2:30PM: The real question is -did you even go to Thailand if you didn’t eat mango sticky rice? When this was one of the options we could pick for our dessert dish, I didn’t even take a second to think about it. Being able to eat ripe, sweet mangoes homegrown in the mother of all countries and learning how to make it step-by-step was a no-brainer.  I thought this was going to be a rather easy dish to make because the only ingredients are literally mangoes, sticky rice, and coconut milk. However, I was completely surprised when instead of handing us a can of coconut milk, May simply handed us a coconut. Yes, we were going to learn how to make coconut milk from scratch. 


This ended up being one of the best cooking experiences of the day because you had to use your hands extensively to work the coconut in each step. First, we had to use a machete (my first time using one! Did you see how large it was?!) to shave off the “hair” from the coconut. Then, we used the machete to split it open in one single, strong swoop.

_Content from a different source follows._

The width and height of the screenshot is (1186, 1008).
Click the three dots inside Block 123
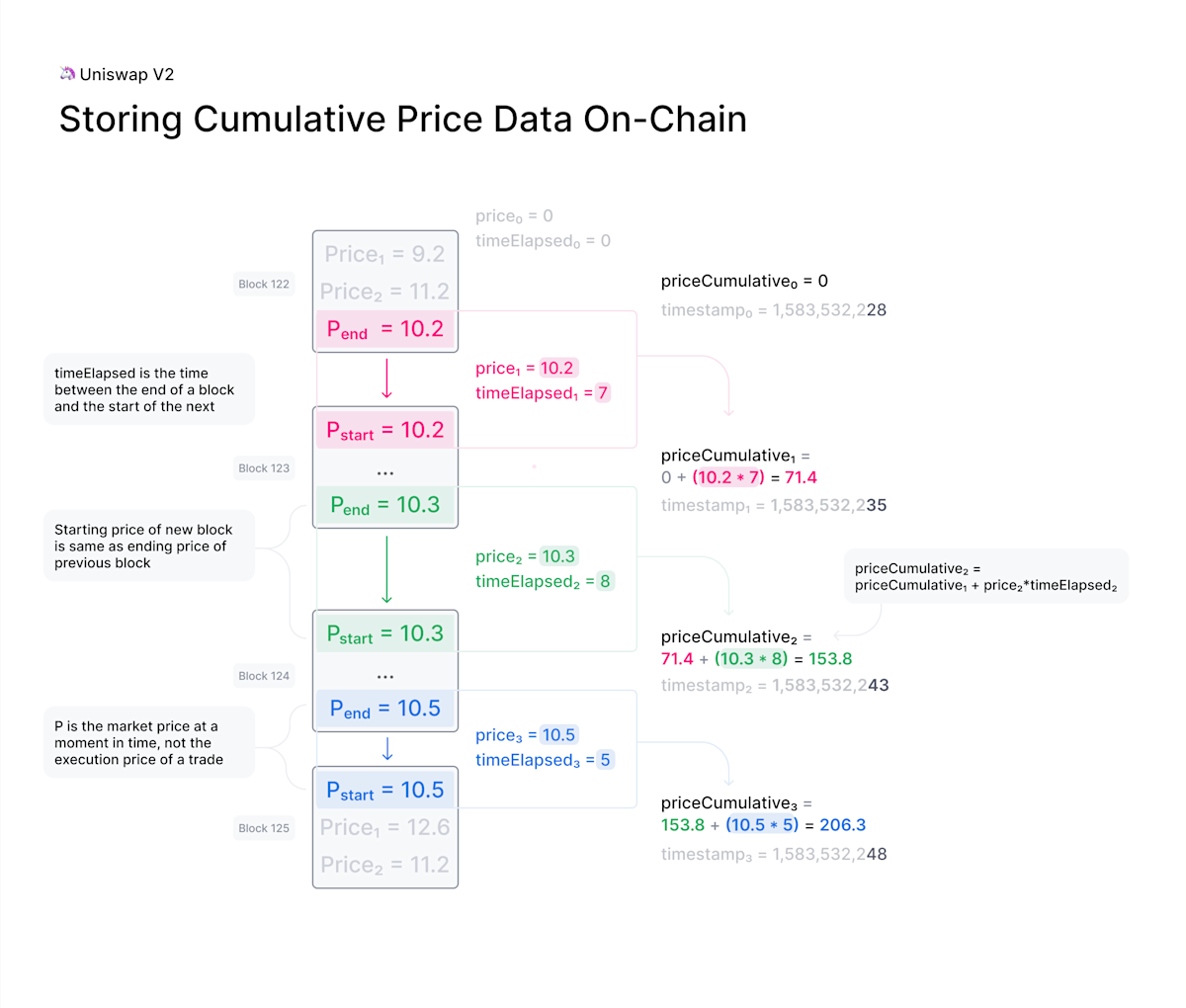point(385,473)

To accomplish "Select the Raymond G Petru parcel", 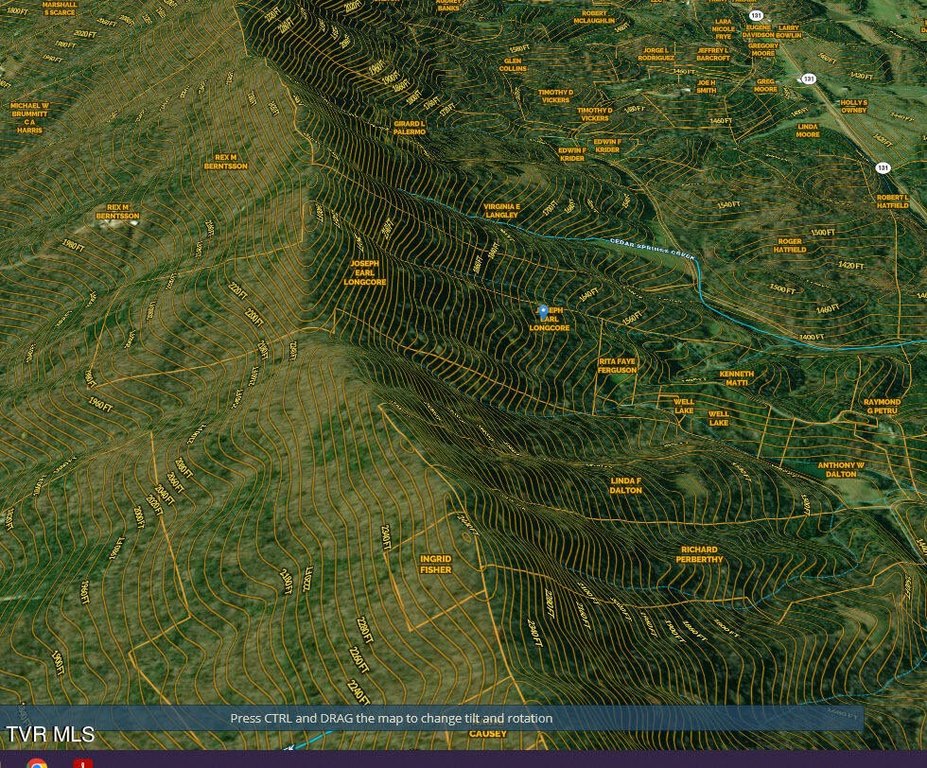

After it was split in half, we used a blade-like tool (can’t be seen clearly, but it was attached to the stool I was sitting on) to scrape the white meat out of the coconut.


All the coconut flesh is put into a cheesecloth and hot water is run through it, producing a smooth, silky coconut milk. We then prepared the sticky rice by soaking it first in water, then steaming it.


When we picked different herbs from May’s organic garden in the morning, we also picked some blue and pink flowers, which we used to dye the sticky rice into beautiful vibrant colours. I loved how things we didn’t usually associate as food, such as the flowers, could be used practically beyond their expected function to add even more depth to the dishes we made.


Cooking food all day was a definite highlight of my entire trip to Thailand, but something that added a little extra to this day was May’s warmth and humour. Cooking so many dishes using ingredients you’ve never used before in one day can be daunting especially for cooking amateurs, but May gave each of us lots of guided attention and stopped to crack several jokes along the way to keep the cooking atmosphere fun and everyone laughing.

I was also surprised at how open she was in sharing details about her own life throughout the day -how she grew up following or going against Thai norms and values, family life, and how she first started working in a restaurant but decided to open this cooking school one day. I asked her whether it was hard work having to teach cooking every day from early morning to the end of the day 7 days a week and she replied,

“It may be hard work at times, but I love what I’m doing. And opening my own cooking school lets me be closer to my family and spend time with my [newly-born] son.”

When she shared her story, I felt like I was talking to a friend and was so moved by the struggles she endured while aiming to stay positive with a radiant smile on her face. How she decided to take life into her own hands by starting her own business so she could follow her passions, be truly happy, and share her love for food with others stopping by.


When we eat food at home, we often dread the cooking and wish food was already cooked and prepared right in front of us, ready to eat. I don’t know about you, but I so frequently see food as just food, good-tasting sustenance to help me get through the day. Spending the day with May at her home, visiting the bustling local market, watching herbs grow in the soil and then harvested, making food using raw, unprocessed ingredients with our own all makes me view food with a fresh angle, in that behind all this food are actually stories.

Stories of people growing and exchanging food -literally making their living, each merchant’s food a little different from the neighbouring one, the livelihoods that depend on the exchange of such food, the pride and work that go into transforming separate ingredients into a harmonious dish, and the love of family and good food helping to bring kind souls like May into my time in Chiang Mai, and making it one of my most enduring, treasured memories.